▸ **Extracted entries**
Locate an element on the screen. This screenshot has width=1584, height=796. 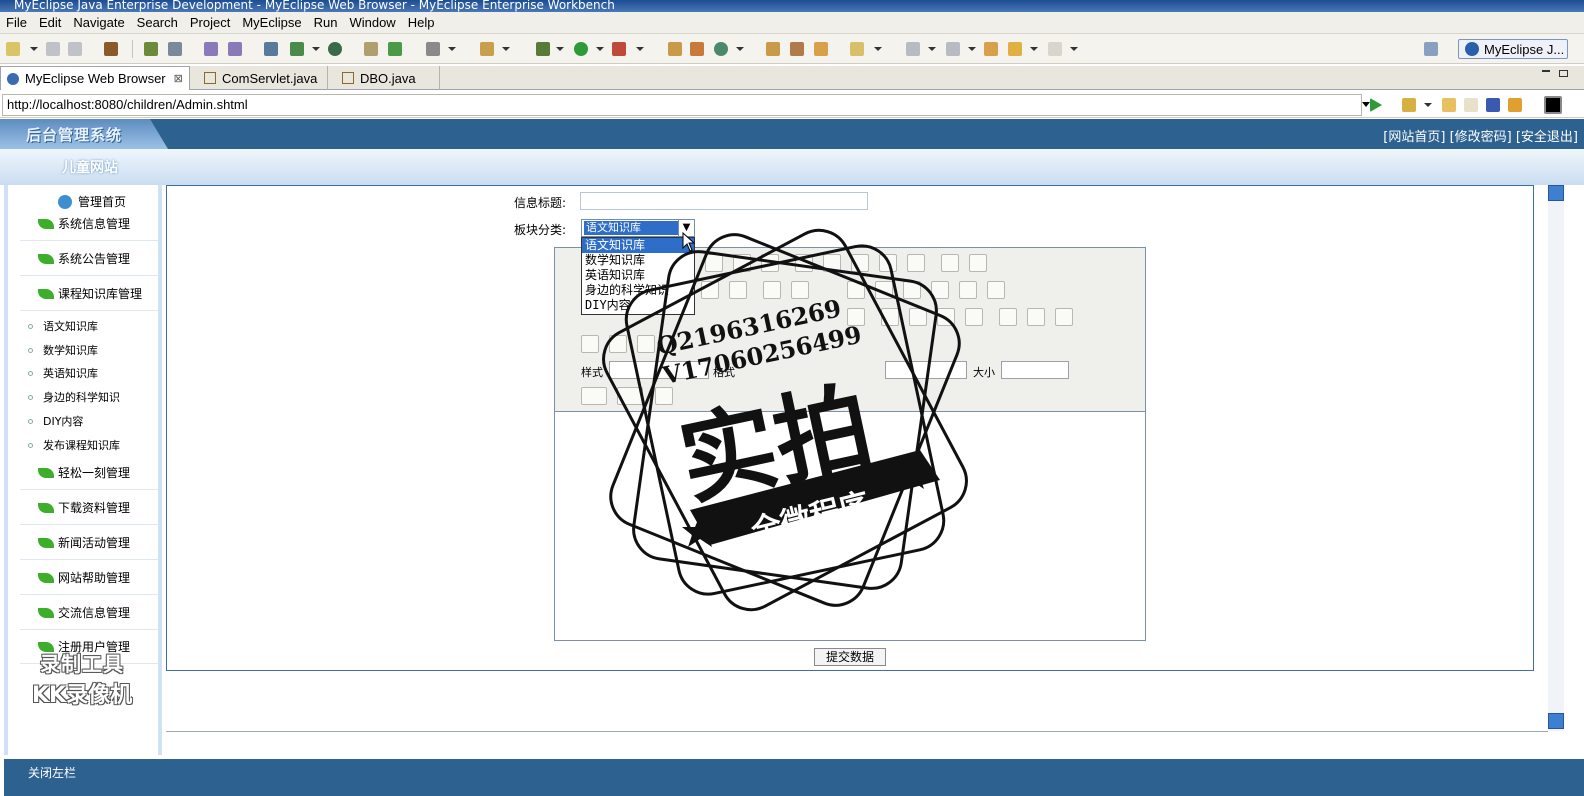
screenshot-icon is located at coordinates (433, 49).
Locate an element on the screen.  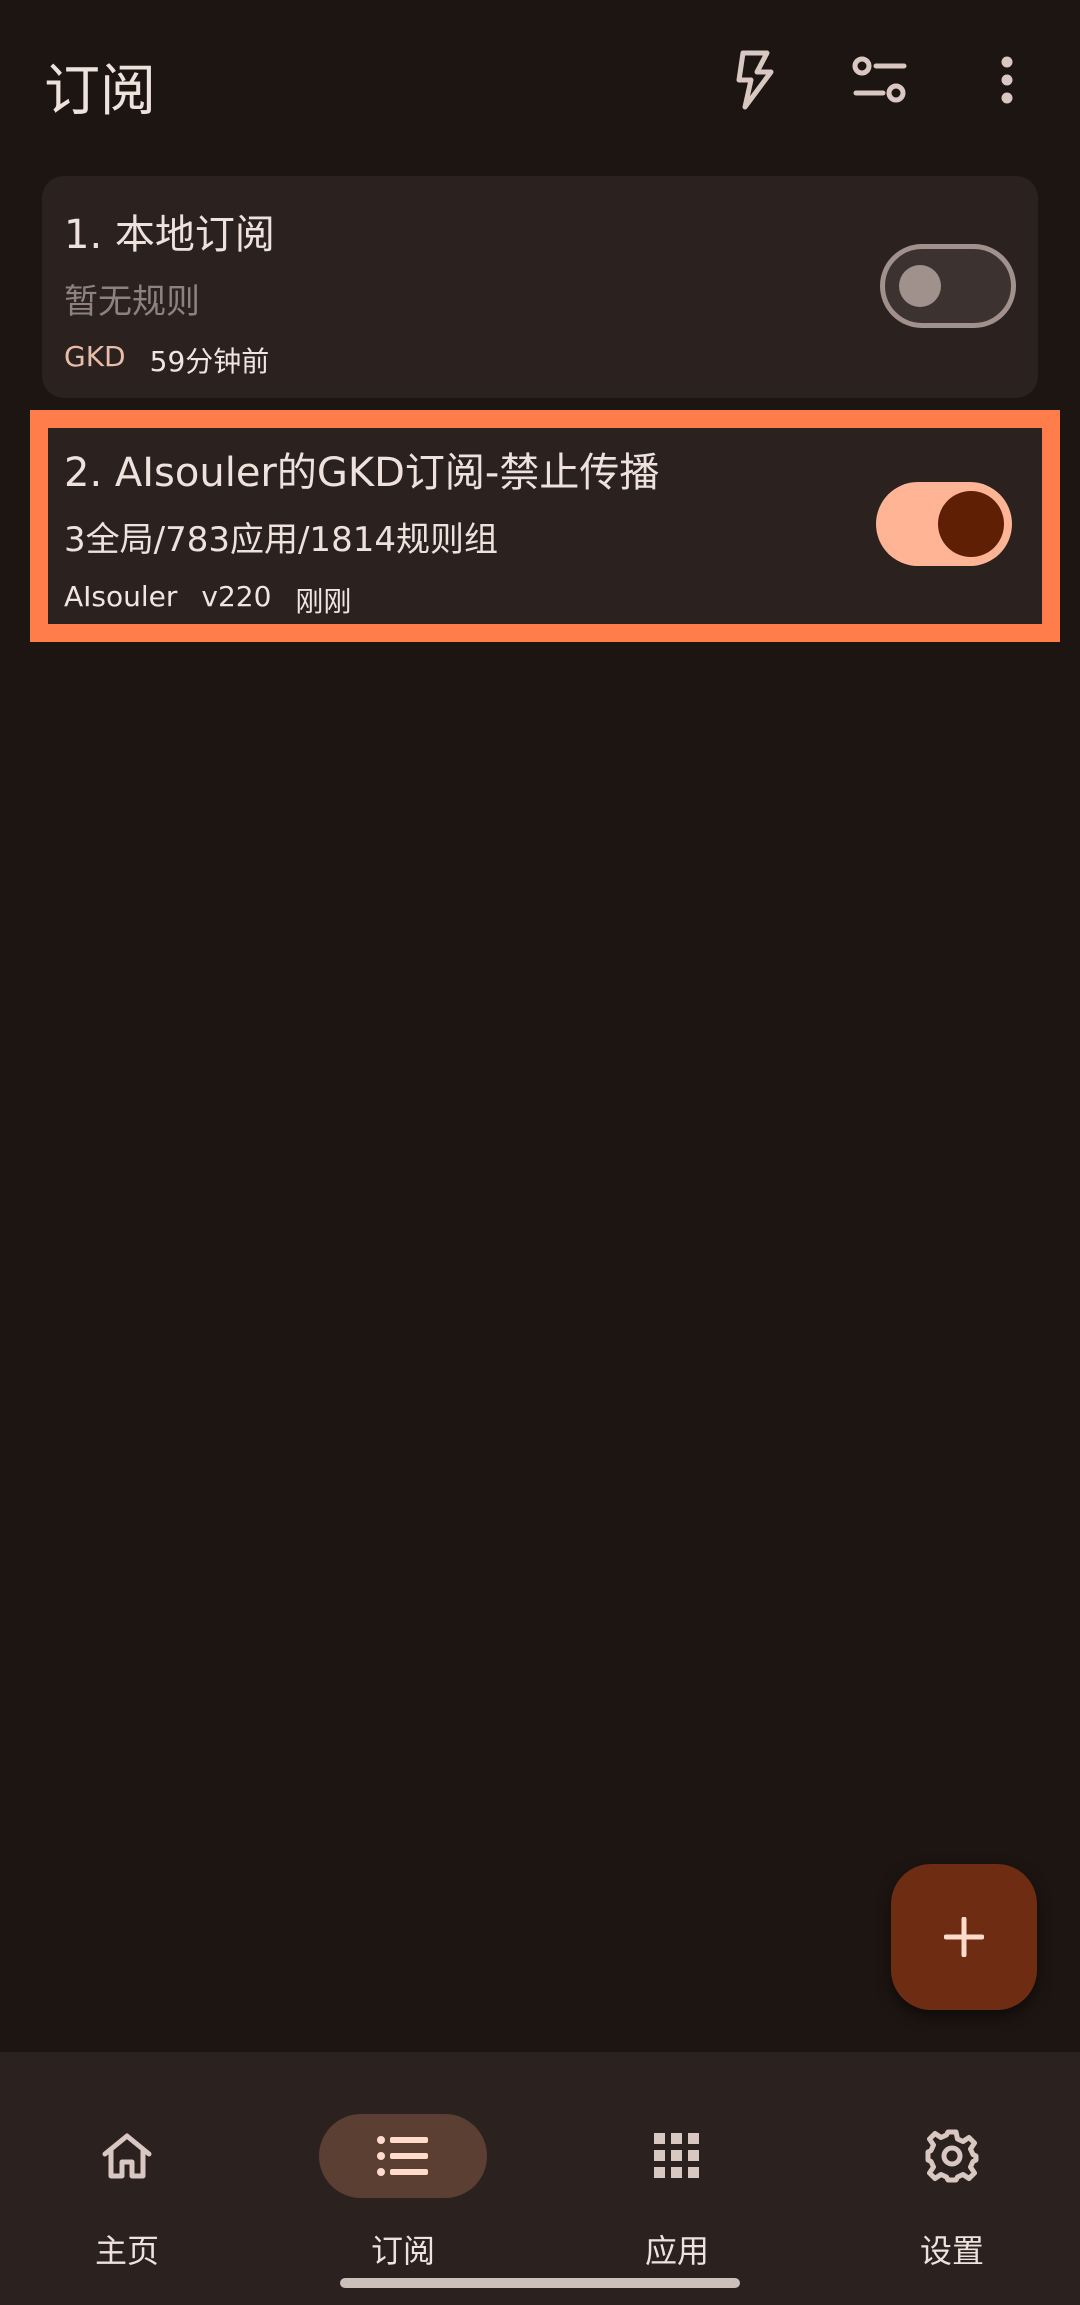
nav-item-subscriptions: 订阅 is located at coordinates (403, 2177).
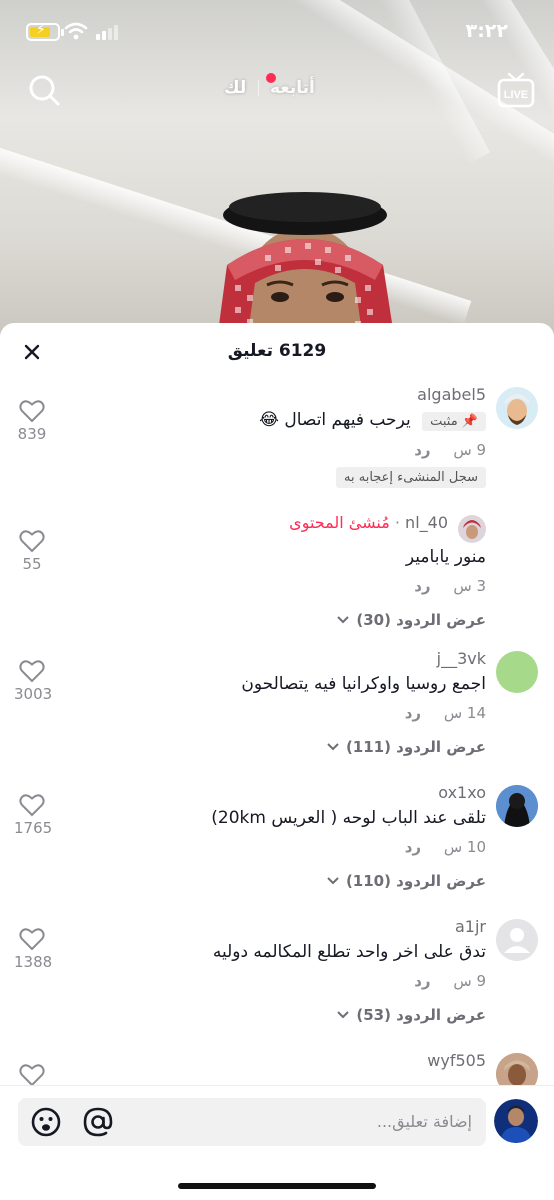 This screenshot has width=554, height=1200. I want to click on comment-time: 3 س, so click(470, 586).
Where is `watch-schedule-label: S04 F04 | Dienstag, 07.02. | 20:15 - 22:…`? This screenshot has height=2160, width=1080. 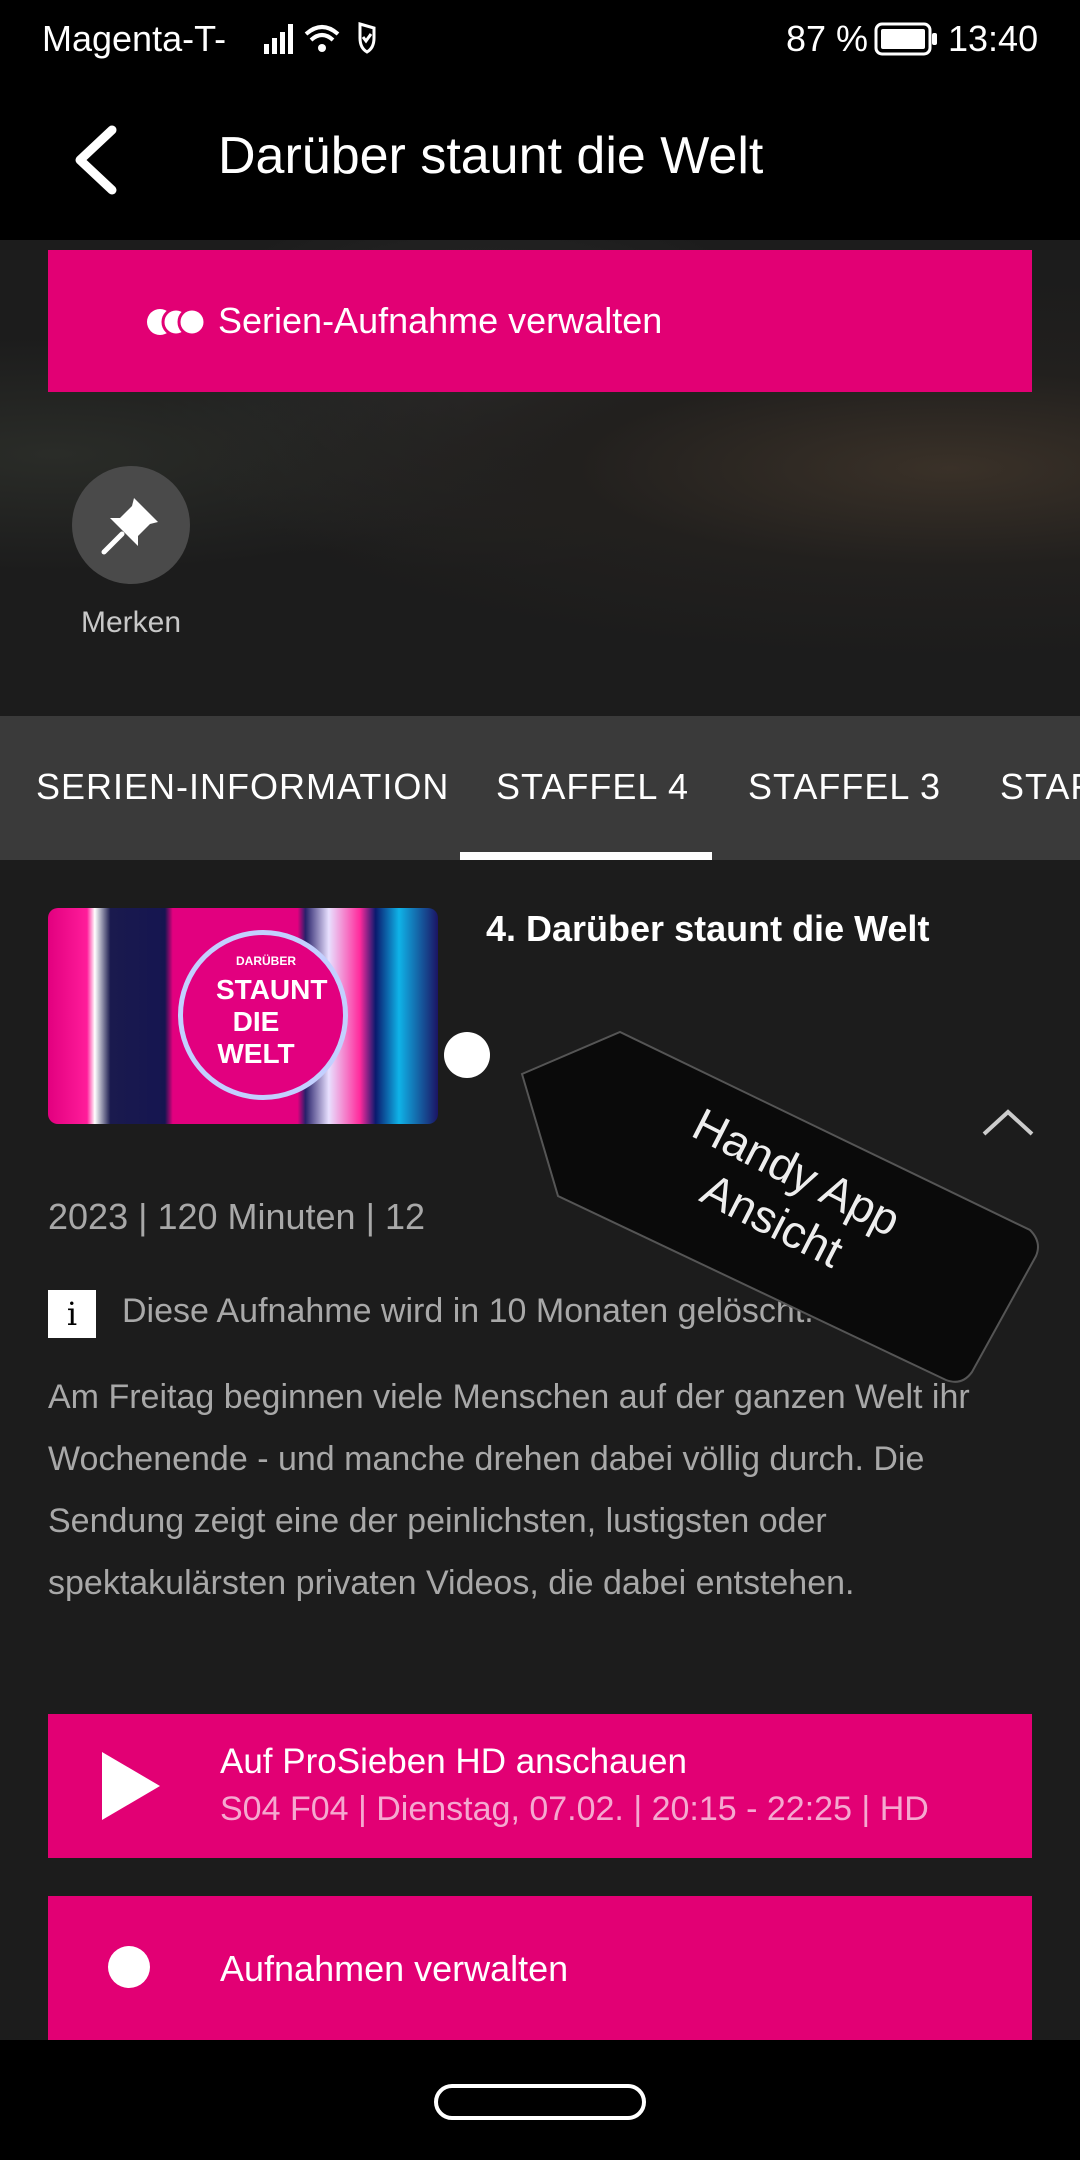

▸ **Problem statement**
Reproduce all of the material above word for word, leaving out the pictures.

▸ **Result of this task**
Locate an element on the screen. This screenshot has width=1584, height=796. 
screenshot-icon is located at coordinates (433, 49).
Locate an element on the screen.  
nav-item-subscriptions: 订阅 is located at coordinates (403, 2177).
 This screenshot has width=554, height=1200. I want to click on comment-time: 3 س, so click(470, 586).
Where is `watch-schedule-label: S04 F04 | Dienstag, 07.02. | 20:15 - 22:…`? This screenshot has height=2160, width=1080. 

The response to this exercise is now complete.